*** Extracted information ***
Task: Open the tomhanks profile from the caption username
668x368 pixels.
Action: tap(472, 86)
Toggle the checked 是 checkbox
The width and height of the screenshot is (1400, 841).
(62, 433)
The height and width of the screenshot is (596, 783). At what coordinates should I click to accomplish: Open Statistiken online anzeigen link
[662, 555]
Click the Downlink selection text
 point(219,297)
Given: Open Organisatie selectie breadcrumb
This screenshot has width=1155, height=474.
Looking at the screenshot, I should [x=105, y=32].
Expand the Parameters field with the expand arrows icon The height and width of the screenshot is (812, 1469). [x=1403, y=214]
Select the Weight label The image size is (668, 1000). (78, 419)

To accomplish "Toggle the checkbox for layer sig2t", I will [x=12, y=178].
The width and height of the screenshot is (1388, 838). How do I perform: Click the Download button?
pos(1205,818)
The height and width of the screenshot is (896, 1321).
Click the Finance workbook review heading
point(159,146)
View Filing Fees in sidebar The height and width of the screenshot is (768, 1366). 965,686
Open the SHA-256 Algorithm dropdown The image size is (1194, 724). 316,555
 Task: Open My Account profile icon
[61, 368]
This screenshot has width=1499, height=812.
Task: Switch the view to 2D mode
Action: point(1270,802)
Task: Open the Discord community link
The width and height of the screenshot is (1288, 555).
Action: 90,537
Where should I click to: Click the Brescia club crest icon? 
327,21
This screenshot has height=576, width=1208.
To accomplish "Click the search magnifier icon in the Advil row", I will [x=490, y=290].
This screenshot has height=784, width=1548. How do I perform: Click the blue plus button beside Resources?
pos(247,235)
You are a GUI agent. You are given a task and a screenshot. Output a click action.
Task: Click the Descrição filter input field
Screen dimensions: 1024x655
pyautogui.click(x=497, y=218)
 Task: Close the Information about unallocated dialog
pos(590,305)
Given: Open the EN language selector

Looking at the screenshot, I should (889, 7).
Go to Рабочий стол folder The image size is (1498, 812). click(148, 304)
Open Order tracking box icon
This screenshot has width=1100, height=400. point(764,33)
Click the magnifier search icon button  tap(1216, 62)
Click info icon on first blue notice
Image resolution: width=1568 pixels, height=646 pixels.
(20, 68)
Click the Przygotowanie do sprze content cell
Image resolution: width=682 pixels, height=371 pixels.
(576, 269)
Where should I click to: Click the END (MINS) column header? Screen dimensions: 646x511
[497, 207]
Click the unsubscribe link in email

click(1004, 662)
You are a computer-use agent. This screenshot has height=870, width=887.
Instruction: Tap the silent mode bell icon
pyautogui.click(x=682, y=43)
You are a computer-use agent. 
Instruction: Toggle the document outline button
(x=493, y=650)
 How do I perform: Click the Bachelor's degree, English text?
***
The problem — Turn the lines starting with the one containing "The height and width of the screenshot is (596, 783)." and going on through the one containing "Open the SHA-256" into a JSON list of strings, one string per line, skipping blank lines.

Response to this task —
[
  "The height and width of the screenshot is (596, 783). At what coordinates should I click to accomplish: Open Statistiken online anzeigen link",
  "[662, 555]",
  "Click the Downlink selection text",
  " point(219,297)",
  "Given: Open Organisatie selectie breadcrumb",
  "This screenshot has width=1155, height=474.",
  "Looking at the screenshot, I should [x=105, y=32].",
  "Expand the Parameters field with the expand arrows icon The height and width of the screenshot is (812, 1469). [x=1403, y=214]",
  "Select the Weight label The image size is (668, 1000). (78, 419)",
  "To accomplish \"Toggle the checkbox for layer sig2t\", I will [x=12, y=178].",
  "The width and height of the screenshot is (1388, 838). How do I perform: Click the Download button?",
  "pos(1205,818)",
  "The height and width of the screenshot is (896, 1321).",
  "Click the Finance workbook review heading",
  "point(159,146)",
  "View Filing Fees in sidebar The height and width of the screenshot is (768, 1366). 965,686",
  "Open the SHA-256 Algorithm dropdown The image size is (1194, 724). 316,555"
]